Demi Moore: Hepimiz kadınların yaşlandıkça değersizleştiğini düşündüren toplumsal hafızanın kurbanıyız.

  1. Demi Moore gençliğinde zayıflık obsesyonu olduğunu, yeterince zayıf değilse kendini çirkin hissettiğini, ayna karşısında kendine bakıp, vücudunu başkalarıyla karşılaştırarak kendine zulmettiğini, kadınların yaşlandıkça değersizleştikleri gibi bir toplumsal hafızanın kurbanı olduğunu ve görevlerinin bu toplumsal hafızayı değiştirmek ve güzellik uğruna kendine acı çektirmeyen, sağlıklı yeni nesiller yaratmak olduğunu söylüyor.
  2. Demir Moore ünlü ya da ünsüz, çok güzel ya da değil, erkeklerin standartlarını belirlediği “idealize kadın” tanımını, kadınların kabullenerek, bu tanıma uymaya çalıştığını ve kadınların bir sistemin kurbanı olduğunu söylüyor.
  3. Bol kanlı filmin Demi Moore’a göre en vahşi sahnesi Dennis Quaid’in karides yeme

Margaret Qualley: Gerçek hayatta mükemmel gözükme gibi bir takıntım yok. Rolü bile beni tüketti.

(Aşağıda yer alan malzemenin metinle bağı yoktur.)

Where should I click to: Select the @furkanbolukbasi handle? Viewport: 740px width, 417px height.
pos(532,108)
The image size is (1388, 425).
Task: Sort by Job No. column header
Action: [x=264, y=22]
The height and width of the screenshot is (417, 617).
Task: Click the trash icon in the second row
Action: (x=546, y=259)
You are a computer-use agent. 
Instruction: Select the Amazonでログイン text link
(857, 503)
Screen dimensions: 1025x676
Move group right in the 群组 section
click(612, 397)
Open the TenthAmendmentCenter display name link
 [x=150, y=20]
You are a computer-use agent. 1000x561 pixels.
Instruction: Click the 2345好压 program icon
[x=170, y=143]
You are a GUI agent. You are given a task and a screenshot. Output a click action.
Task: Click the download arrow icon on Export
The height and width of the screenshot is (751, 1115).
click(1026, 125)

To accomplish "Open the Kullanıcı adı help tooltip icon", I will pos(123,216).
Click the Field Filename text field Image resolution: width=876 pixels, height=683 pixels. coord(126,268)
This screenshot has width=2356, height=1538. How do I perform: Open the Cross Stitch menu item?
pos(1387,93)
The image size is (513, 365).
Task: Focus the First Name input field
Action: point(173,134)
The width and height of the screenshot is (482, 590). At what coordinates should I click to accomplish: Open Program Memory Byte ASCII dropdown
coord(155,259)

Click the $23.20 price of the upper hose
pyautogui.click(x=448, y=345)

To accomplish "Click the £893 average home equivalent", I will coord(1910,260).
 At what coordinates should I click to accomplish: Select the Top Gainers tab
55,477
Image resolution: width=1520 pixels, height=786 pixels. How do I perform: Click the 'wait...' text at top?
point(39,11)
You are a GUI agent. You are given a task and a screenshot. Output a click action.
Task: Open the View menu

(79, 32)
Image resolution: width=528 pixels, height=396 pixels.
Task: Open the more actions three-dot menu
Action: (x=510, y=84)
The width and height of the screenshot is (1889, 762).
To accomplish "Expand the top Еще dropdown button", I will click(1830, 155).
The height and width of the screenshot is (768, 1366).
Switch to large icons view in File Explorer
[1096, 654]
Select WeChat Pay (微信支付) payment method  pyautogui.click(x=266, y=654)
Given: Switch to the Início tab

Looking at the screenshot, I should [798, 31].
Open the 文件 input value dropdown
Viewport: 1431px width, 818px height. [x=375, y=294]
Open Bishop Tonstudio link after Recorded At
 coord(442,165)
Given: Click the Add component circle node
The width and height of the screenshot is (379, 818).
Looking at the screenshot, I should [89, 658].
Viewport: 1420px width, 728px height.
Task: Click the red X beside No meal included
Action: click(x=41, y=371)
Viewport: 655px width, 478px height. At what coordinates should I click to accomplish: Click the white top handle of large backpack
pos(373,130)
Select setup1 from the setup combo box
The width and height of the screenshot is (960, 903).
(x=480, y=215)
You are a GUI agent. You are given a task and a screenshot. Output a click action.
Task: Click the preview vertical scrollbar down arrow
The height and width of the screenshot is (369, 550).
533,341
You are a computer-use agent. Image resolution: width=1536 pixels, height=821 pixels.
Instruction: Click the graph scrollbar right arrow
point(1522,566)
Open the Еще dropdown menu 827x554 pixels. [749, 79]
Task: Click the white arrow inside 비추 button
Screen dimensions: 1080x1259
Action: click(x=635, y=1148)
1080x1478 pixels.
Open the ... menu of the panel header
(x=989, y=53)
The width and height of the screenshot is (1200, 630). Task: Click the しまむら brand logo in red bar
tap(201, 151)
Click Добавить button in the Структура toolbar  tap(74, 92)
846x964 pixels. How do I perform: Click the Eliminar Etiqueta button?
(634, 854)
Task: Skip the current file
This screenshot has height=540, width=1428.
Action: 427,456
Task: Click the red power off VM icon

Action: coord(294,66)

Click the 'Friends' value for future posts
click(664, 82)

  1. Qualley, mükemmel görünmeye çalışmanın kadınlar için çok yorucu ve duygusal olarak çok yıpratıcı bir şey olduğunu, çünkü ne yaparsak yapalım mükemmel olamayacağımızı söylüyor ve ekliyor: “Gerçek hayatta Sue gibi değilim ama Sue’yu oynamak bile mental olarak beni tüketti.”
  2. Fergaat bu filmi çekerken birçok filmden, yapımdan, edebiyat eserinden etkilendiğini söylüyor. Filmin girişindeki Elisabeth Sparkle’ın aerobik şov sahnesi, Jane Fonda’nın 80’lerdeki aerobik TV şovundan esinlenilmiş.
  3. Filmin bir diğer ilham kaynağı Oscar Wilde’ın tek ve zamanının çok tartışılan romanı Dorian Gray’in Portresi. Dorian Gray, portresindeki kendi güzelliğine hayran kalır. Bu güzelliğin zamana yenileceğini fark etmenin acısıyla bir dilekte bulunur ve kendisinin değil portresinin yaşlanmasını ister ve bu dileği kabul olur. Oscar Wilde, herkesin Dorian Gray’in portresinde kendi günahını göreceğini savunuyordu. Tıpkı, The Substance’da Elisabeth’in kendi günahıyla yüzleştiği gibi.

Demi Moore: Bana da gelen iş teklifleri azaldı ama bu ailemle bol zaman geçirmek için fırsat oldu.

  1. Demi Moore, erkek egemen toplumda, erkeklerin belirlediği güzellik standartlarına karşı savaşmanın tek yolunun da öz sevgiden ve özgüvenden geçtiğini söylüyor.
  2. Demi Moore, Elisabeth Sparkle’a benzer yönleri sorulduğunda ise şöyle diyor. “Gençliğimde zayıflık konusunda kendime zulmetsem de yaşlılığımda bu duygu tamamen geçti. Elbette, bana da gelen iş teklifleri azaldı ama benim hayatımın merkezinde sinema değil, her zaman ailem oldu. Kızlarım birer şahane kadına dönüştü. Torunum hayatımın en büyük mutluluğu. Özgürüm, kimseye hesap vermiyorum. İlgi alanlarıma daha çok vakit ayırıyorum, hayatın tadını çıkartıyorum. Elisabeth çok yalnız bir kadın ve tüm mutluluğu işindeki başarısına bağlı. Onu kaybedince, kendini de kaybetmiş oluyor. Varoluşunun bir anlamı kalmıyor.”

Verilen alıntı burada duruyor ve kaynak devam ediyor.